Exercise: Quote all of the data that follows exactly as written, skipping the images.

Material provided:
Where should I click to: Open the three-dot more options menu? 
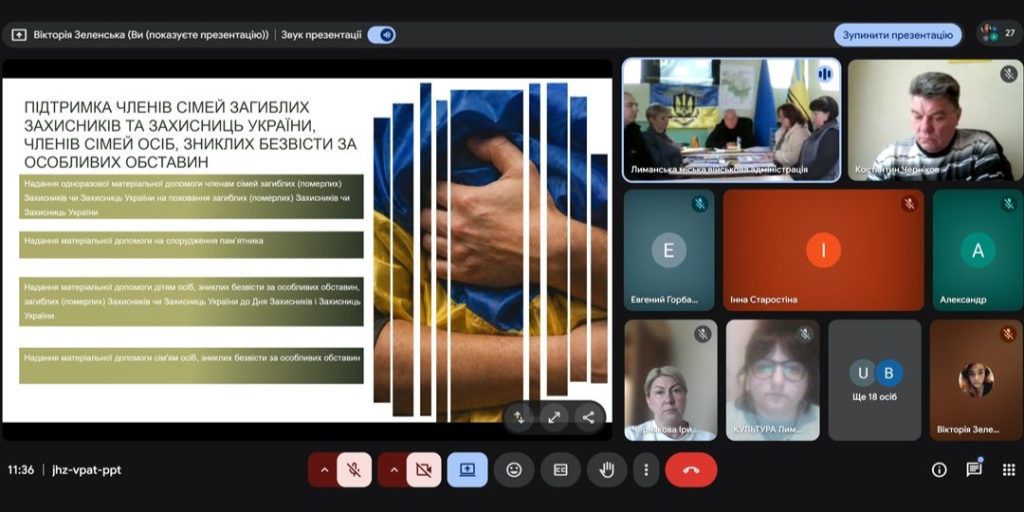pos(646,469)
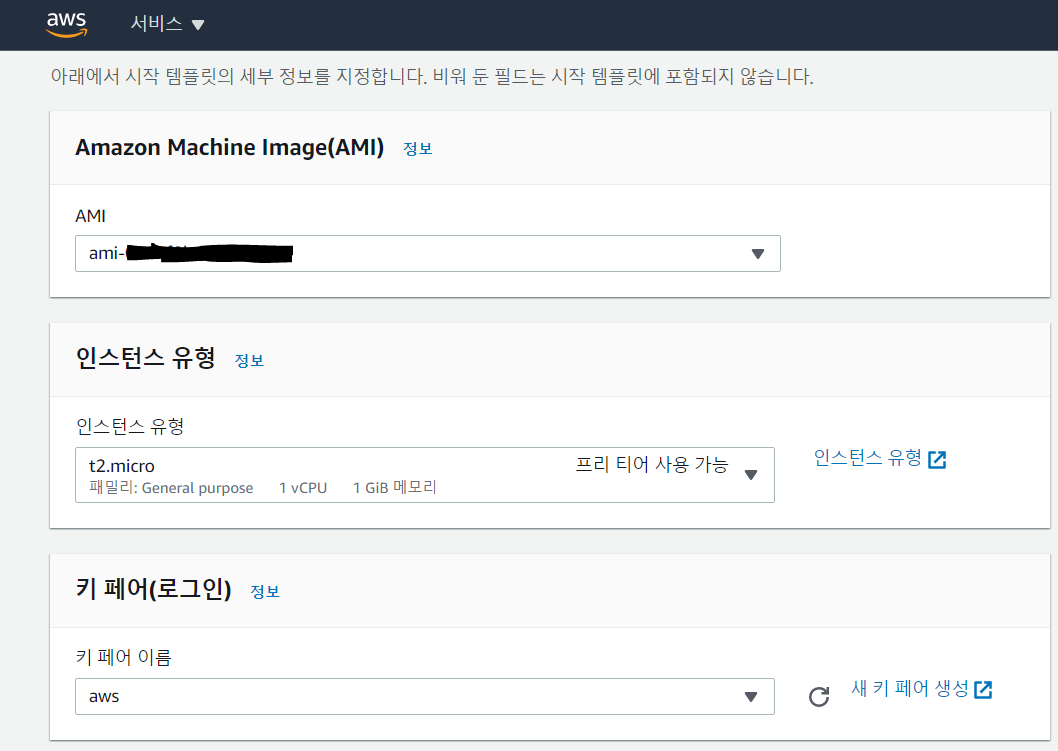
Task: Expand the AMI dropdown arrow
Action: [x=757, y=254]
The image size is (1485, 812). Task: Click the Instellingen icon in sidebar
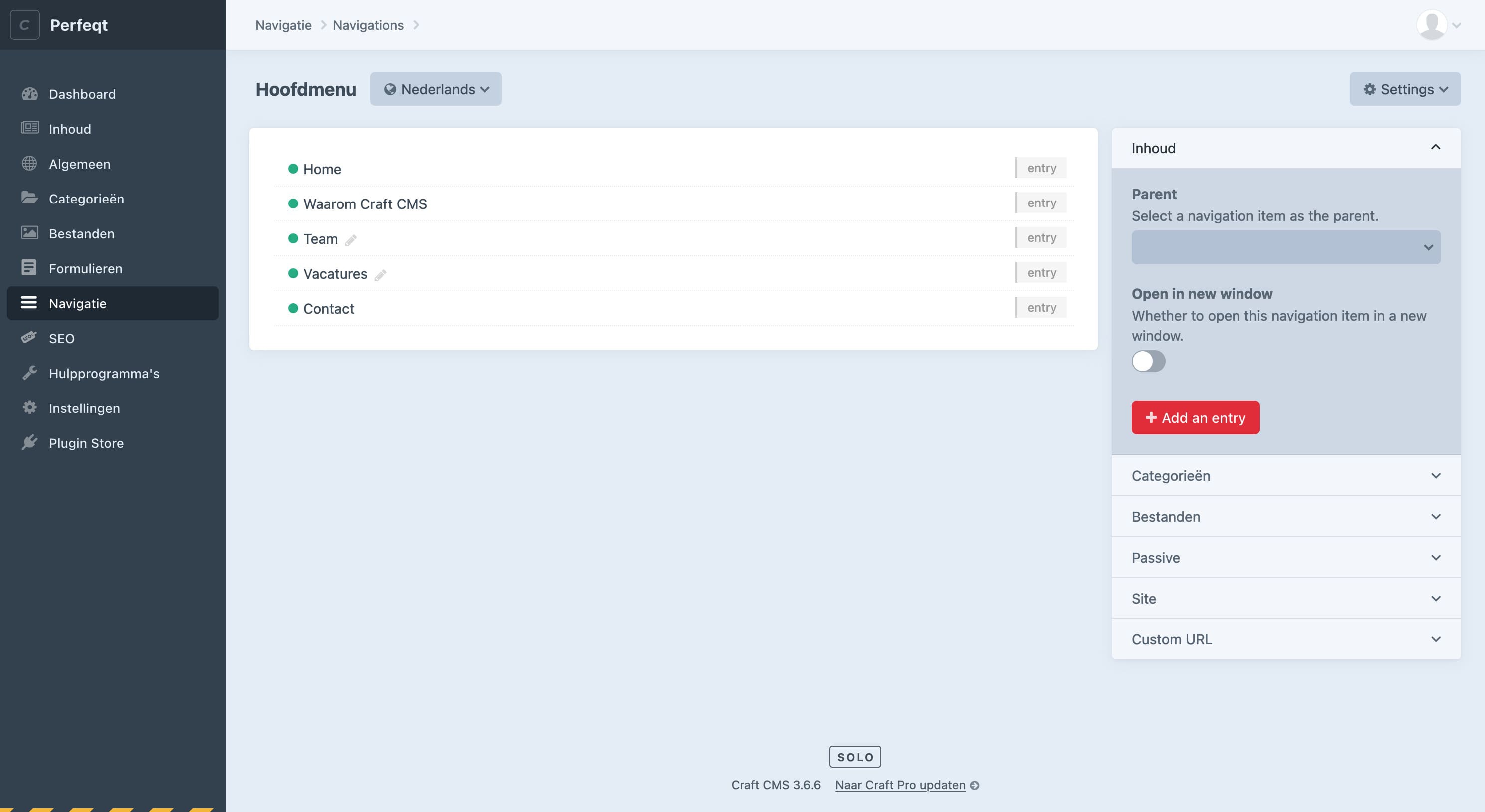(x=29, y=407)
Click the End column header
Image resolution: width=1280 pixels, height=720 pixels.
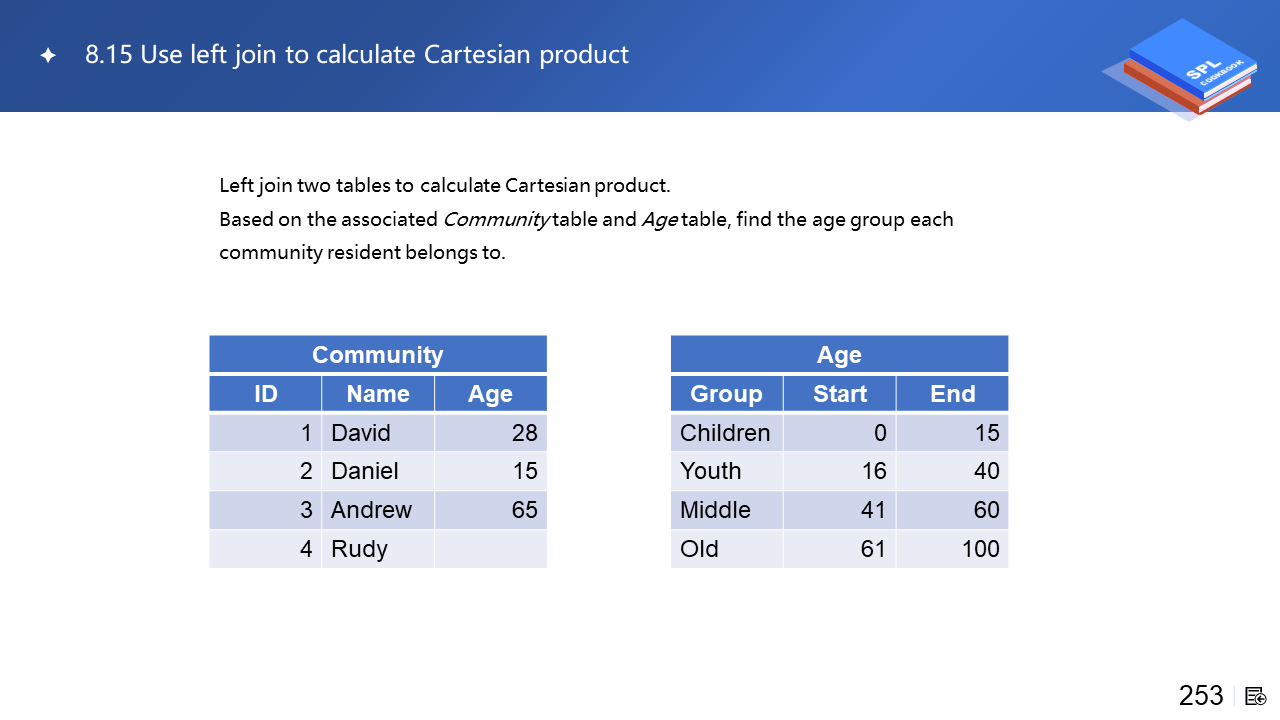pyautogui.click(x=952, y=394)
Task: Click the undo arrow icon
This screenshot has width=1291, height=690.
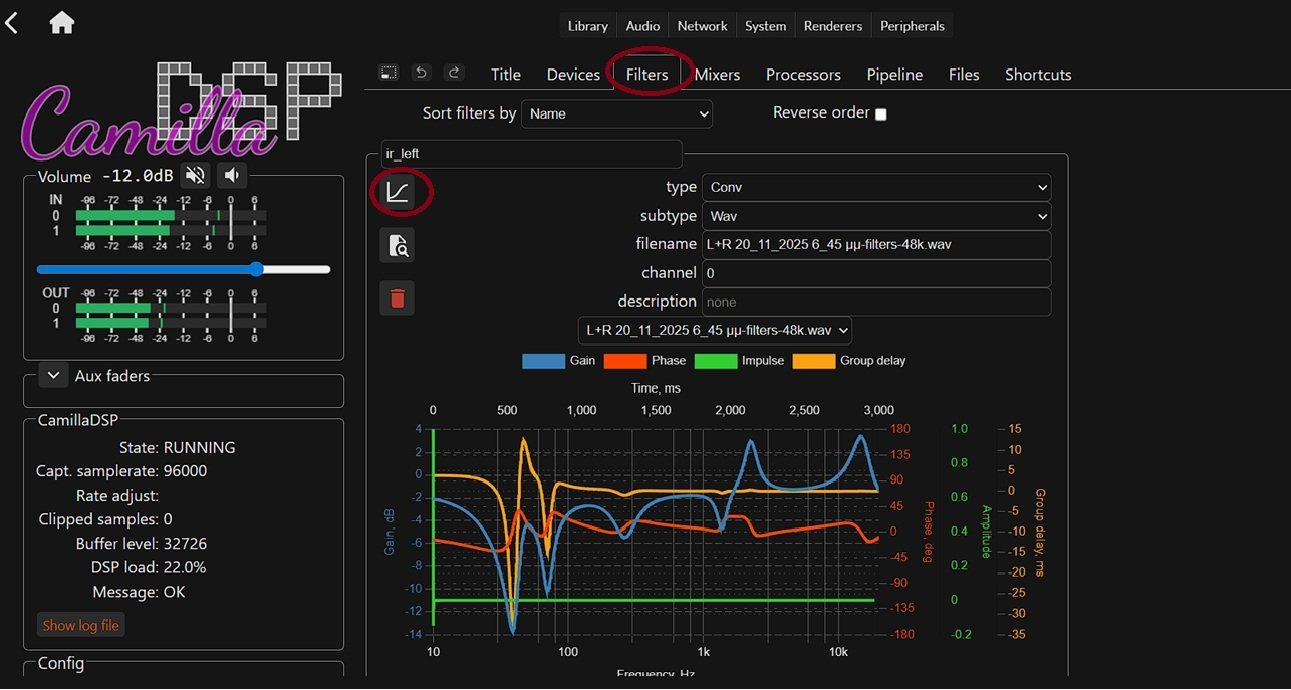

Reply to the task:
Where should I click to: Open the three-dot more options menu? 
pos(646,469)
Task: Expand the AMI dropdown arrow
Action: [x=757, y=254]
The image size is (1485, 812). Task: Click the Instellingen icon in sidebar
(x=29, y=407)
Click the End column header
Image resolution: width=1280 pixels, height=720 pixels.
pyautogui.click(x=952, y=394)
Task: Click the undo arrow icon
This screenshot has width=1291, height=690.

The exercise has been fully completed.